实则已经脑补起抓住闻扬的手一通乱揉的画面。
水中的杂草生的乱七八糟十分扎眼,失序又混乱,迎着阳光茂盛的生长。
栾亦在心里酝酿着鬼心思,用没有点燃的柴火棍在水渠里的草间戳戳拨拨的,待他确认过后感叹道:“好厉害。”
一发言果然引来注意。
闻扬低头:“什么?”
蒋之睿也疑惑转头,还以为栾亦是有什么自己错过了的精彩发现,为此也竖起耳朵来。
栾亦还没忘了节目组的工作人员说的小心水蛇的话,只用木棍拨开野草给闻扬看,解释自己的话:“这里连过去一整片都是同一株或者是互为亲戚的野草诶。”

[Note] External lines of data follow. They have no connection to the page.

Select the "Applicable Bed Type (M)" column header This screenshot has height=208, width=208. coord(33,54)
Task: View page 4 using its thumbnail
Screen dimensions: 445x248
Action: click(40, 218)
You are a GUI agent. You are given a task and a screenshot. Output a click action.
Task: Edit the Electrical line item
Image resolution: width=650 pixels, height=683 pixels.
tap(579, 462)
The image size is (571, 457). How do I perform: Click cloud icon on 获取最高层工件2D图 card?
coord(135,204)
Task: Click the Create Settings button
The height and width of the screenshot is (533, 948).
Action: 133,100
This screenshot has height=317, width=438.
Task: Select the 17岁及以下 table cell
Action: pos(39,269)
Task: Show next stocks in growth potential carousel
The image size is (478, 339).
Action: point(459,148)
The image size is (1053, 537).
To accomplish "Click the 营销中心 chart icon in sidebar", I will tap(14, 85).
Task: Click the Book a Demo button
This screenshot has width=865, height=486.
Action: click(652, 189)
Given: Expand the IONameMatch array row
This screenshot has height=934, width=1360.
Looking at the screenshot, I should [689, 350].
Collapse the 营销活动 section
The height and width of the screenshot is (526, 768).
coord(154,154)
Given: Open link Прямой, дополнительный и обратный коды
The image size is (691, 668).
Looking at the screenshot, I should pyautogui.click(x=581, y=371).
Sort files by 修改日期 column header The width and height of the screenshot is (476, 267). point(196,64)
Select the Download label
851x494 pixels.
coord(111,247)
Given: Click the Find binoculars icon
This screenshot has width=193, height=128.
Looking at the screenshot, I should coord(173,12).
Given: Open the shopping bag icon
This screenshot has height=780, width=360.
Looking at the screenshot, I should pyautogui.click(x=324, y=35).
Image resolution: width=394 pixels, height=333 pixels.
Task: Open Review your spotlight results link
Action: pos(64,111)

“虽然说野草对于种植作物来说是不妙的,但我觉得从自然角度来说,野草的旺盛生命力是很厉害的,在没有人干涉的情况下不断壮大自己,就算有外界困难也很快能再次繁衍生息。”
这段话的感慨性很强,但又不失为一段废话,只有注意力全在栾亦身上的闻扬才听了个仔细。
蒋之睿听得耳朵突突的,不知这话的意思在哪里?
抬头再看见闻扬颇为欣赏认同的目光,甚至产生了一定的自我怀疑,毕竟他是曾经在网上因为说错话而被嘲过九漏鱼的。
未免真又被人抓住黑点,同时那边传来红薯快要烤好的香味,蒋之睿干脆起身往那边去,把空间独留给了两人。
在当下两人一对一的环境中,栾亦别有用心地反问闻扬:“我说的对吗?”
闻扬如何不点头:“你说得很对。”
他如此捧场,栾亦的视线落到闻扬垂在身侧的手上,贼心又起,终于露出废话铺垫后真正邪恶的爪牙。
栾亦不失稳重地说:“既然我说的这么对,那我腿麻了希望你扶我一把,很合理吧。”